Breda Sullivan was born in Athlone in 1945. Having trained as a teacher she came to Streete on the Longford/Westmeath border at the age of twenty to take up a position in the local school. Marriage and children interrupted her writing career until 1987 when she joined the Granard Writers' Group.

Prizes soon followed for her poetry including awards in The Gerard Manley Poetry Competition in 1990 and 1992, The South Tipperary Literary Festival in 1991, the National Women's Poetry Competition in 1990 and the Syllables Poetry Competition shortly after.

Her debut collection, A Smell of Camphor, was published by Salmon Press in 1992. It was praised by, among others, Anthony Roche, who has published books on Irish drama and Anglo-Irish literature, saying:

Breda Sullivan's poems strike deep into memories, desires, fears and hopes; and are sharpened by them. Her poems are alert not only to what has happened but to what is lost in the experiences they articulate. They are braced by the shock of the physical… and the poems move from the domestic real to that imaginary which extends the real, expanding horizons for those who read them.

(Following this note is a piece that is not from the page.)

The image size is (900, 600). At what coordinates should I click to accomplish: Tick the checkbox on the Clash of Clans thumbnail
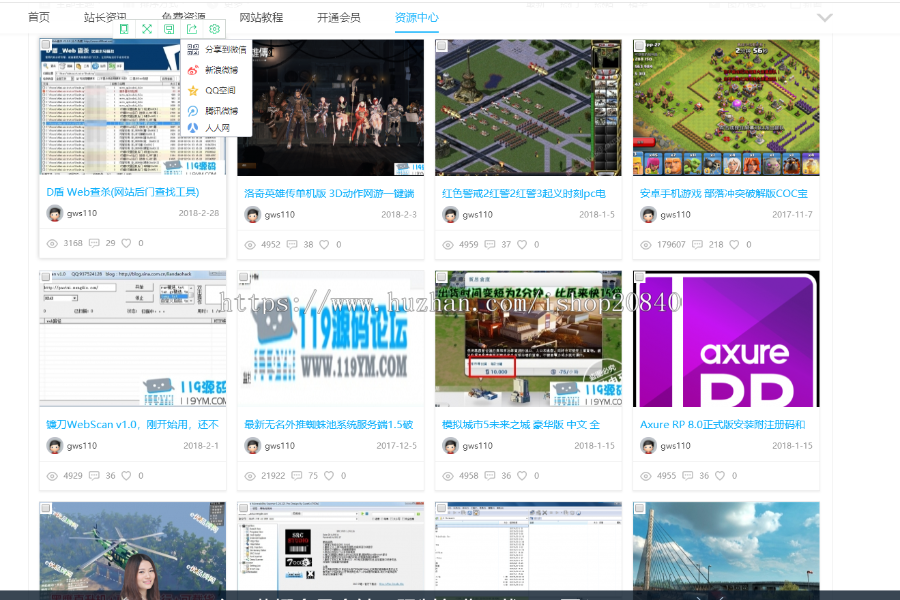pos(639,46)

Other awards soon followed including that of the Kerry International Summer School (1995); Boyle Arts Festival (1996); The Edgeworth Prize; and the National Women's Poetry Competition (1998). Her second collection, After the Ball, was published by Salmon Press in 1998 and added to her reputation, in particular her ability to delve deeply into human experience with a spare, exacting grace, with her unobtrusive voice nonetheless making its point clearly. Again the collection received critical acclaim with Gabriel Rosenstock in The Poetry Supplement of Education Today praising her unique voice: Her poems ring perfectly true and clear; they are simple but well-wrought and linger long and profoundly in the mind. They do not say too much-clutter is the ruin of elegance.

Breda has also found the time to co-found the Edgeworth Literary Weekend which offers practical help to aspiring writers in the form of workshops, and also gives lectures on various literary topics past and present. She still lives in Streete with her husband and family and her third collection of poetry, Bog Cotton in the Winds is soon forthcoming from Salmon Poetry.